TASK DESCRIPTION - Please copy all of the material below word for word, keeping every line as it appears.
## START SUPPLIED MATERIAL
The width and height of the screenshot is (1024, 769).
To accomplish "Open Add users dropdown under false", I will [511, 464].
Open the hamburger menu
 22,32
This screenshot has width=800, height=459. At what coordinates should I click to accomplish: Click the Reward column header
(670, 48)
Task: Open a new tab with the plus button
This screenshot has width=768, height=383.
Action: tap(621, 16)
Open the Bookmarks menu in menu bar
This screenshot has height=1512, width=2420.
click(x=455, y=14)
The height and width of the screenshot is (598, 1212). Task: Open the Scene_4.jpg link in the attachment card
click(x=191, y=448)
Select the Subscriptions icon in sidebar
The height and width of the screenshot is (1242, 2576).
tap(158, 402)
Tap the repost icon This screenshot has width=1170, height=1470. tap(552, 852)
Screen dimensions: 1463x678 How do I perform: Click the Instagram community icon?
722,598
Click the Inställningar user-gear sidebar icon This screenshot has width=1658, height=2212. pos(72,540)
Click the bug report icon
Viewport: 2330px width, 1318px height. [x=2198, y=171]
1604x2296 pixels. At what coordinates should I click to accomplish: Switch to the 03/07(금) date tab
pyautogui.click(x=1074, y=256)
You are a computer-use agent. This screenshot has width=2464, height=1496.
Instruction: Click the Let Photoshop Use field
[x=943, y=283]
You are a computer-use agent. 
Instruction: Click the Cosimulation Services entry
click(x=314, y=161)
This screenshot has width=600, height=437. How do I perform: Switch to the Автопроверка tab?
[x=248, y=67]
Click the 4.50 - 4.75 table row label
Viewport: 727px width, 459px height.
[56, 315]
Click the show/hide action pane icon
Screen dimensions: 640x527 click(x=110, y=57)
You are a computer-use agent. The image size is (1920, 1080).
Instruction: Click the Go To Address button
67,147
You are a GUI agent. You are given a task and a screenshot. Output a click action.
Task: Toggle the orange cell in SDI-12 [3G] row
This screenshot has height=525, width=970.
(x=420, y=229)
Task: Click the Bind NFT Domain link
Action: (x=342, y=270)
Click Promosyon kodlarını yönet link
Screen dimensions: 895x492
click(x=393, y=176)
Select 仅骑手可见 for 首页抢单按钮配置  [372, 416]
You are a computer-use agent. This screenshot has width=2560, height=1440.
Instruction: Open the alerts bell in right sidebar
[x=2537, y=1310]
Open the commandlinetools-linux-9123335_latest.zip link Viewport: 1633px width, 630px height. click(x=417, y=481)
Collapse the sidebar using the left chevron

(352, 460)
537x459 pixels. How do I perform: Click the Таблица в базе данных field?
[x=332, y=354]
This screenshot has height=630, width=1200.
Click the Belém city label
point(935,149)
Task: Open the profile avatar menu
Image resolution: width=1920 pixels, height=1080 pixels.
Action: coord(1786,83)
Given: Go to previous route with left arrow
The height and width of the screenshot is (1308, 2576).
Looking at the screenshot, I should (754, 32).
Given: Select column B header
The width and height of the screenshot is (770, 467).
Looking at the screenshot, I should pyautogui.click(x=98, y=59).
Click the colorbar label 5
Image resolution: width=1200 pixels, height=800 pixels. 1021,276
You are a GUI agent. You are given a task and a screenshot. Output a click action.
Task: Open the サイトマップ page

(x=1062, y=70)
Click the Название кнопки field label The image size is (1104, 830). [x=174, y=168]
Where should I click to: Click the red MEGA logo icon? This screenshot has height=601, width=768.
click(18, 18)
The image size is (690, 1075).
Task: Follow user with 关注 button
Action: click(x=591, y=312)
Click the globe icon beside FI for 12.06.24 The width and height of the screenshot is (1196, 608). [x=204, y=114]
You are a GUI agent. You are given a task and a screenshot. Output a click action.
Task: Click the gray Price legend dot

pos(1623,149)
## END SUPPLIED MATERIAL
RESULT BELOW -
The width and height of the screenshot is (1024, 769).
To accomplish "Open Add users dropdown under false", I will [511, 464].
Open the hamburger menu
 22,32
This screenshot has width=800, height=459. At what coordinates should I click to accomplish: Click the Reward column header
(670, 48)
Task: Open a new tab with the plus button
This screenshot has width=768, height=383.
Action: tap(621, 16)
Open the Bookmarks menu in menu bar
This screenshot has height=1512, width=2420.
click(x=455, y=14)
The height and width of the screenshot is (598, 1212). Task: Open the Scene_4.jpg link in the attachment card
click(x=191, y=448)
Select the Subscriptions icon in sidebar
The height and width of the screenshot is (1242, 2576).
tap(158, 402)
Tap the repost icon This screenshot has width=1170, height=1470. tap(552, 852)
Screen dimensions: 1463x678 How do I perform: Click the Instagram community icon?
722,598
Click the Inställningar user-gear sidebar icon This screenshot has width=1658, height=2212. pos(72,540)
Click the bug report icon
Viewport: 2330px width, 1318px height. [x=2198, y=171]
1604x2296 pixels. At what coordinates should I click to accomplish: Switch to the 03/07(금) date tab
pyautogui.click(x=1074, y=256)
You are a computer-use agent. This screenshot has width=2464, height=1496.
Instruction: Click the Let Photoshop Use field
[x=943, y=283]
You are a computer-use agent. 
Instruction: Click the Cosimulation Services entry
click(x=314, y=161)
This screenshot has width=600, height=437. How do I perform: Switch to the Автопроверка tab?
[x=248, y=67]
Click the 4.50 - 4.75 table row label
Viewport: 727px width, 459px height.
[56, 315]
Click the show/hide action pane icon
Screen dimensions: 640x527 click(x=110, y=57)
You are a computer-use agent. The image size is (1920, 1080).
Instruction: Click the Go To Address button
67,147
You are a GUI agent. You are given a task and a screenshot. Output a click action.
Task: Toggle the orange cell in SDI-12 [3G] row
This screenshot has height=525, width=970.
(x=420, y=229)
Task: Click the Bind NFT Domain link
Action: (x=342, y=270)
Click Promosyon kodlarını yönet link
Screen dimensions: 895x492
click(x=393, y=176)
Select 仅骑手可见 for 首页抢单按钮配置  [372, 416]
You are a computer-use agent. This screenshot has width=2560, height=1440.
Instruction: Open the alerts bell in right sidebar
[x=2537, y=1310]
Open the commandlinetools-linux-9123335_latest.zip link Viewport: 1633px width, 630px height. click(x=417, y=481)
Collapse the sidebar using the left chevron

(352, 460)
537x459 pixels. How do I perform: Click the Таблица в базе данных field?
[x=332, y=354]
This screenshot has height=630, width=1200.
Click the Belém city label
point(935,149)
Task: Open the profile avatar menu
Image resolution: width=1920 pixels, height=1080 pixels.
Action: coord(1786,83)
Given: Go to previous route with left arrow
The height and width of the screenshot is (1308, 2576).
Looking at the screenshot, I should (754, 32).
Given: Select column B header
The width and height of the screenshot is (770, 467).
Looking at the screenshot, I should pyautogui.click(x=98, y=59).
Click the colorbar label 5
Image resolution: width=1200 pixels, height=800 pixels. 1021,276
You are a GUI agent. You are given a task and a screenshot. Output a click action.
Task: Open the サイトマップ page

(x=1062, y=70)
Click the Название кнопки field label The image size is (1104, 830). [x=174, y=168]
Where should I click to: Click the red MEGA logo icon? This screenshot has height=601, width=768.
click(18, 18)
The image size is (690, 1075).
Task: Follow user with 关注 button
Action: click(x=591, y=312)
Click the globe icon beside FI for 12.06.24 The width and height of the screenshot is (1196, 608). [x=204, y=114]
You are a GUI agent. You are given a task and a screenshot. Output a click action.
Task: Click the gray Price legend dot

pos(1623,149)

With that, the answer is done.